I walked away from that clinic feeling completely and utterly alone. I decided I would have to help myself.
I joined a Facebook support group but quickly realised this wasn’t for me. Reading the stories of struggle made me feel hopeless. I knew for my mental health I would need to stay positive. I asked friends and family not to ask me how I was – telling people over and over that I still hadn’t recovered was difficult.
I tried health supplements and brain training games on my phone. At first, I couldn’t do one minute before it made my symptoms worse, but gradually I increased the time. I got a cleaner and switched to online food shopping to preserve my energy.
Going from being such an active person to not being able to do basic things has been very difficult. I hate watching my husband struggle as he tries to work full time and do all the household tasks. I feel so guilty. I’m normally the one running round after others. The guilt has led me to do too much sometimes, leading to setbacks in my recovery.
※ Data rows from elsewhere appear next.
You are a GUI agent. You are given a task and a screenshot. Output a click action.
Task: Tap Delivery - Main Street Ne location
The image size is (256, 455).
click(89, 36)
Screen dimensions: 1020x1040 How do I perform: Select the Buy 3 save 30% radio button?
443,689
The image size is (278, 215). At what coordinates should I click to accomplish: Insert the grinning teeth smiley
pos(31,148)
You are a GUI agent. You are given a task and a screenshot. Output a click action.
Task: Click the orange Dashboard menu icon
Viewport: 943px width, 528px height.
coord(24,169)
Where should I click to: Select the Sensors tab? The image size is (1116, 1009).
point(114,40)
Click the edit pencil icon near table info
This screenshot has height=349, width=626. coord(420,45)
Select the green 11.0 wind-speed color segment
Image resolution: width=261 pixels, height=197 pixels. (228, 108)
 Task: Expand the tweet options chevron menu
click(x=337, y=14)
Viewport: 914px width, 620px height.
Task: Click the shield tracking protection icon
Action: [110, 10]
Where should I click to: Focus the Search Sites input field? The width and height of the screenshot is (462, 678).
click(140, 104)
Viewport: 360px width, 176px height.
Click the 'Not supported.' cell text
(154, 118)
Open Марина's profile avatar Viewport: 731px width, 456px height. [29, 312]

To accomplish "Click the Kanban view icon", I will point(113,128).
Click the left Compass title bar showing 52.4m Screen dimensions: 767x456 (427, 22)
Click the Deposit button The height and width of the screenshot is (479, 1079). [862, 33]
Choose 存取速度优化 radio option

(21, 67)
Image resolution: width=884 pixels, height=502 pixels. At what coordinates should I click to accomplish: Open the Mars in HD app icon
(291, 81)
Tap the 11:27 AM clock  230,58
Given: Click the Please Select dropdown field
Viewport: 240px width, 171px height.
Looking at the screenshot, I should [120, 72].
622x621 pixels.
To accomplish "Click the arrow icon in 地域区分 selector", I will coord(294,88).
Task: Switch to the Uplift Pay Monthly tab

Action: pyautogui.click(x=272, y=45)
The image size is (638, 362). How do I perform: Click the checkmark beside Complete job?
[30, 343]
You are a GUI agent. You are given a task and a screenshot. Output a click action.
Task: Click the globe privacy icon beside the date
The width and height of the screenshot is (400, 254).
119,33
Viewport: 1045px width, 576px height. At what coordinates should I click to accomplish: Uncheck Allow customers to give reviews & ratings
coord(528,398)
I looked online for further help. But as COVID was so new there seemed to be nothing
My GP referred me to hydrotherapy, which allows you to exercise your muscles without supporting your entire body weight. I felt I was making good progress, but you only get six sessions. I decided I would try swimming and contacted my local gym. To my surprise, they told me they’re running a free 12-week long COVID rehabilitation programme, led by a physiotherapist. They only take 10 people at a time but I’m hoping to get onto the next round.
I’m glad I found it, but it’s frustrating: why is this not offered by hospitals to help staff recover and get back to work? We are all desperately looking for help.
Desperate to recover
I have now been off work eight months. I have made a lot of progress but I’m still not fit to return. I worry about the future. Work have told me my absence is having a massive impact on the service. They have been talking about redeployment. I love my job so much and the thought of not returning to it is so upsetting.
Feeling stressed about keeping my job is not helping my recovery. I used to run to relieve stress, but I don’t even have that outlet anymore. I’m trying to meditate instead.
I am desperate to recover, to get back to being me and enjoying life again. But putting myself under pressure won’t help.